In Frankfurt am Main kam es 1930 mit 783 und 1940 mit 1.703 Diphtheriepatienten zu Erkrankungsspitzen, wobei davon 1930 laut Statistik 50 und 1940 mindestens 64 Menschen starben. Der Hanauer Arzt Friedrich Blendin beschrieb 1948 verschiedene Faktoren, welche die Diphtherie in Frankfurt beeinflussten. Er stellte für die Verteilung nach Geschlechtern keinen großen Unterschied fest. Jahreszeitlich gesehen konnte Blendin einen deutlichen Anstieg der Fälle im Spätherbst und Winter registrieren, was durch stärkeres Zusammensein auf Grund der Kälte oder der stärkeren Virulenz der Erreger begründet sein konnte. Für die statistische Verteilung auf Altersgruppen stellte Blendin fest, dass in den Jahren 1925 bis 1927 die Kleinkinder zwischen 0 und 5 Jahren etwa ein Drittel der Krankheitsfälle ausmachten und damit den größten Anteil der Erkrankten stellten. Danach war die größte Krankheitsgruppe die der 5- bis 10-jährigen.
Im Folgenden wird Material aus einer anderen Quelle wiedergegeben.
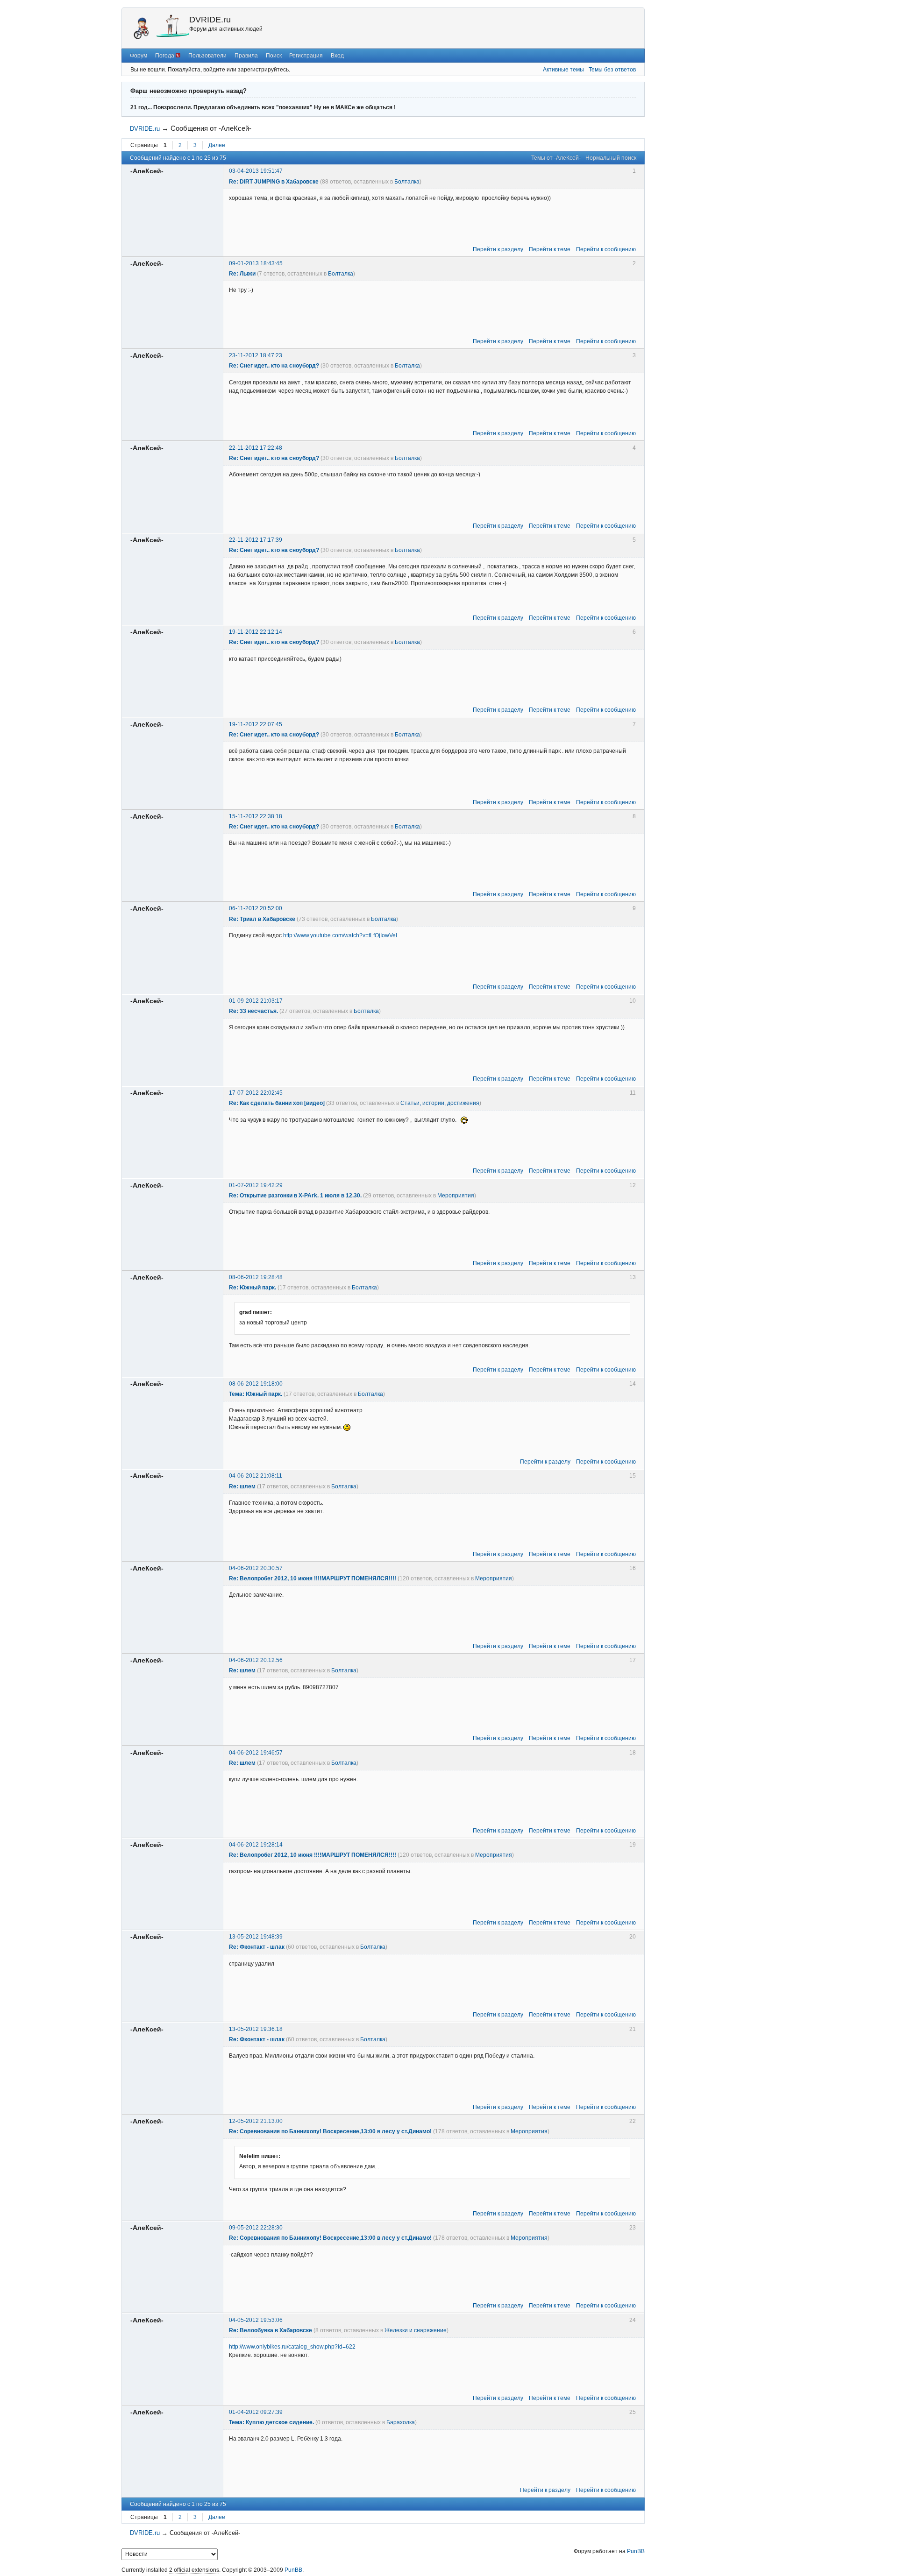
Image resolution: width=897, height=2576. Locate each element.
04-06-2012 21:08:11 (255, 1475)
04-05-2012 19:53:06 (256, 2320)
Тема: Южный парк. (255, 1394)
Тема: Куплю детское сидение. (271, 2422)
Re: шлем (242, 1486)
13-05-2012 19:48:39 (256, 1936)
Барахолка (400, 2422)
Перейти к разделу (498, 249)
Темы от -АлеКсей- (556, 158)
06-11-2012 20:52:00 (255, 908)
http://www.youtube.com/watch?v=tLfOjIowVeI (340, 935)
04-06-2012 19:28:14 (256, 1844)
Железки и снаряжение (415, 2330)
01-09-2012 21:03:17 (256, 1001)
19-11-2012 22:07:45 (255, 724)
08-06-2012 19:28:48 (256, 1277)
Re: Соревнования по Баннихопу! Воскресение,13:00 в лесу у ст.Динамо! (330, 2131)
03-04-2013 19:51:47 (256, 171)
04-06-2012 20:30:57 (256, 1568)
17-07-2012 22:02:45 (256, 1093)
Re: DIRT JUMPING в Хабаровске (274, 181)
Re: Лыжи (242, 273)
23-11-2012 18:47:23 (255, 355)
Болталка (407, 181)
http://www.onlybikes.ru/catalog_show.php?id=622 (292, 2346)
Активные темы (563, 69)
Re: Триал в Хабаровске (262, 919)
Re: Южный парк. (252, 1287)
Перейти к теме (549, 249)
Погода (165, 55)
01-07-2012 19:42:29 (256, 1185)
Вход (337, 55)
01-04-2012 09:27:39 (256, 2412)
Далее (216, 145)
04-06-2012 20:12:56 (256, 1660)
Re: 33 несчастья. (253, 1011)
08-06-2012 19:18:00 (256, 1383)
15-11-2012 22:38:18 (255, 816)
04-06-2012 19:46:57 (256, 1752)
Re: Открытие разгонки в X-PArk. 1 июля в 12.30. (295, 1195)
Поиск (274, 55)
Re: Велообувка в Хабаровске (270, 2330)
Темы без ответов (612, 69)
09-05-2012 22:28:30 (256, 2227)
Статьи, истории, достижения (439, 1103)
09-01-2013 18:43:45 (256, 263)
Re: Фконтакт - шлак (257, 1947)
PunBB (636, 2551)
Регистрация (306, 55)
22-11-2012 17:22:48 (255, 448)
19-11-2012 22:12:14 (255, 632)
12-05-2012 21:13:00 (256, 2121)
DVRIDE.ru (210, 19)
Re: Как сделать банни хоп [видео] (277, 1103)
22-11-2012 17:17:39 (255, 540)
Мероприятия (455, 1195)
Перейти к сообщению (606, 249)
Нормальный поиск (610, 158)
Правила (246, 55)
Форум (138, 55)
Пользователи (207, 55)
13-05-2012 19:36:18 (256, 2029)
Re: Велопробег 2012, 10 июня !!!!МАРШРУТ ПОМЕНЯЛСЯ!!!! (312, 1578)
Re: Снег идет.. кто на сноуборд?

Isolation zur Bekämpfung der Diphtherie
Es gab unterschiedliche Maßnahmen zur Bekämpfung von Seuchen, von denen die Isolation die Wichtigste war. Die Straßburger Wissenschaftler Ernst Levy und Sidney Wolf wiesen 1899 darauf hin, dass bereits in der Hebräischen Bibel die mosaische Gesetzgebung eine Isolierung bei Infektionskrankheiten vorsah. Robert Koch bezeichnete die Isolierung Kranker und krankheitsverdächtiger Personen in der Familie bzw. im Krankenhaus als die „beste und schärfste Waffe im Kampf gegen die ansteckenden Krankheiten“ (Süß 2003: 217). Rechtlich war eine Einweisung zur Isolation, die einen Eingriff in die persönliche Freiheit bedeutete, im Reichsseuchengesetz vom 30.6.1900 abgesichert worden.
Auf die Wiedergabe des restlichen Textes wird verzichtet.